Los desastres amorosos, las más difíciles situaciones familiares o la pena colectiva no son los únicos detonantes para dar forma a una partitura. Y una muestra de ello es Robert Schuman, quien antes de ser internado a causa de sus intensas alucinaciones e intentos de suicidio (desde muy temprana edad viviría bajo la sombra de aquellos personajes fantásticos de su cabeza), creó las piezas más destacadas del Romanticismo, sobre todo por su trabajo en torno a la voz y al piano. Sus historiadores cuentan que en medio de sus episodios psicóticos lograba escribir sonatas, sinfonías, conciertos para piano, entre otros. De hecho, en uno de sus instantes de lucidez creó el Concierto para piano y orquesta en la menor, el cual se convirtió en una de las piezas más emblemáticas para este instrumento en Europa e hizo que Clara, su esposa, alcanzara un éxito sin precedentes.
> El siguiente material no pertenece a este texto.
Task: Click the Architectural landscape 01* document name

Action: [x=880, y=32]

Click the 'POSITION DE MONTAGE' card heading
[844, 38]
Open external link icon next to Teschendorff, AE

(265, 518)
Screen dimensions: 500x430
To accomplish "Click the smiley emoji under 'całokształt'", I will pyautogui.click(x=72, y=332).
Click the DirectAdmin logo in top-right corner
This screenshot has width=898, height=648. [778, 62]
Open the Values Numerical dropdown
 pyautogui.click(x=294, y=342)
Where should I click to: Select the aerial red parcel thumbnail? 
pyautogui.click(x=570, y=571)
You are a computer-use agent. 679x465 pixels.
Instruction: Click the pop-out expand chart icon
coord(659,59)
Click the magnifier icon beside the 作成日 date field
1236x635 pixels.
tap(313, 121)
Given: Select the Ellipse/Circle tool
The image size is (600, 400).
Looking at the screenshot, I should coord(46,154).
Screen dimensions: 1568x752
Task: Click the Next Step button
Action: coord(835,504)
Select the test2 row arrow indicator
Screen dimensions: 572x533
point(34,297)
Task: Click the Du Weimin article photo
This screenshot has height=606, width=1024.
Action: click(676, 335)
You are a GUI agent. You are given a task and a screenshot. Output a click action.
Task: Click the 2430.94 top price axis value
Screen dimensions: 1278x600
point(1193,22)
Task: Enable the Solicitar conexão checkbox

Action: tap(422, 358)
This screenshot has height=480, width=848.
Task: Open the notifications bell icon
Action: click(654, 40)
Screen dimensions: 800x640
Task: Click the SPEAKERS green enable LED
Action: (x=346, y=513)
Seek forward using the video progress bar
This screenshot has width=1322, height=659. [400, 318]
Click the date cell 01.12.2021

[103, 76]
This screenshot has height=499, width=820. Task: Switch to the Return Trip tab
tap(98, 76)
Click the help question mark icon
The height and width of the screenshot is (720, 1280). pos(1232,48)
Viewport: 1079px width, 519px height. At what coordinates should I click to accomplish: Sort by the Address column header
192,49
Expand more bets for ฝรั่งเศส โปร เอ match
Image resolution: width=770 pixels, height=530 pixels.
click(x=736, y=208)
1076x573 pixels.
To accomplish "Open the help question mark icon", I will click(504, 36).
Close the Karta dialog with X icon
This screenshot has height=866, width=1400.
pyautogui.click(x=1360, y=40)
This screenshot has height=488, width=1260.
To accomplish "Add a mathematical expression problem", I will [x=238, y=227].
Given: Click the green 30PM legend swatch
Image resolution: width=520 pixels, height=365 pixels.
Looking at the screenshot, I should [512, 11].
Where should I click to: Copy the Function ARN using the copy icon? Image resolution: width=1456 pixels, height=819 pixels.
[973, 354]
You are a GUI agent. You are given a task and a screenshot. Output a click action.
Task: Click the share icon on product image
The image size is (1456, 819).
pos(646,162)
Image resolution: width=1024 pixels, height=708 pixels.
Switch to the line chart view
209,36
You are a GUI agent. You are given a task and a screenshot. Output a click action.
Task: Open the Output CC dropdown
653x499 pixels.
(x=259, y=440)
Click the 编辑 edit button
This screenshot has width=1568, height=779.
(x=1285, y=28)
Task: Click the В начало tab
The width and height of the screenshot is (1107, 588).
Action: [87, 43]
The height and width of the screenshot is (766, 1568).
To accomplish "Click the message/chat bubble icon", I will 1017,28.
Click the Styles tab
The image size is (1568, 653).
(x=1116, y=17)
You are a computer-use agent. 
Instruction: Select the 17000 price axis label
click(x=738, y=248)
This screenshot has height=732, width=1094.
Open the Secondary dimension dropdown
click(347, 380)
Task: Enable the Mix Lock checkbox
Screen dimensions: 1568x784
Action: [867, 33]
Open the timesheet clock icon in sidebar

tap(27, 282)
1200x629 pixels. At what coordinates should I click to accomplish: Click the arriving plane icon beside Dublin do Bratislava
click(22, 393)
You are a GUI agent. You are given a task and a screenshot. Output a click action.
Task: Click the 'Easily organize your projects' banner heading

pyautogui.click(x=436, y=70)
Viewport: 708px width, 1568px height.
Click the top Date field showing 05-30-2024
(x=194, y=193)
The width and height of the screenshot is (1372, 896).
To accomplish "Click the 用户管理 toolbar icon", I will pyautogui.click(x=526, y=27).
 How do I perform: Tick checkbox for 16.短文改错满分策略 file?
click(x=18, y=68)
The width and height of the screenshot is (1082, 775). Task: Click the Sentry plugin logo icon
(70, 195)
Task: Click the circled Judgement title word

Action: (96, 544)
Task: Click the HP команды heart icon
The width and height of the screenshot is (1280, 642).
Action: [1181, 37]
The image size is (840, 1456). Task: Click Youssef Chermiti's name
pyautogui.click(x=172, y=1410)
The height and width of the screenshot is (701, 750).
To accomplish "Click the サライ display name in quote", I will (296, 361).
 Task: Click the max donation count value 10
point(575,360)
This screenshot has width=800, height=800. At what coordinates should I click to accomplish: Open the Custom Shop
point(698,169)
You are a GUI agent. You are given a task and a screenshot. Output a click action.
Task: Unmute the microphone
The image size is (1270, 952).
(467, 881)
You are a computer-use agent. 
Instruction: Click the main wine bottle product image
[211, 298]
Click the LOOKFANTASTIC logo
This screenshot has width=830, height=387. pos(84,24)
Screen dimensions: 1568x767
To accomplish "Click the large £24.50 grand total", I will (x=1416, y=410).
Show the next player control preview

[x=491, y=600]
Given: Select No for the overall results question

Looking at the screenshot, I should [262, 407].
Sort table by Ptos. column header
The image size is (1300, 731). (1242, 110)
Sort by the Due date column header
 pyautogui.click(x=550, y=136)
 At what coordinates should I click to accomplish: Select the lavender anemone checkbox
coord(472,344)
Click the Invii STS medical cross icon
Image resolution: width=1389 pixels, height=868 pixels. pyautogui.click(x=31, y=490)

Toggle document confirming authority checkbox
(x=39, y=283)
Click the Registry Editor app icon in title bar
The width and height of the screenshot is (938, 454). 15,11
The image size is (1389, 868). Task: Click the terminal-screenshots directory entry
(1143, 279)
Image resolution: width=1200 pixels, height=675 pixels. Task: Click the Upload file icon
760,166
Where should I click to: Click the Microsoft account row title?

¿Pero qué implican necesariamente todos estos oscuros episodios para un músico o compositor? Una de las respuestas más brillantes la formuló Philip Glass en las líneas de su libro ‘Words Without Music’ (Palabras sin música). En estas memorias, él hace énfasis en que lo importante en la vida está en cómo la persona se encuentra conectada con su pasado; que el proceso creativo es el resultado de este vaivén entre el drama personal y la felicidad de la existencia misma. Eso es lo que, a la postre, deja el músico a sus seguidores: la posibilidad de escuchar su pasado para moldear el futuro.
Así, la partitura se convierte en un espacio de reflexión; una hoja en blanco que se asemeja a la habitación de un psiquiátrico y en la cual la opción es recuperarse o morir. Esa es la música: la excusa para exteriorizar los fantasmas del pasado; el momento de escuchar sus voces y saber qué nos susurran al oído.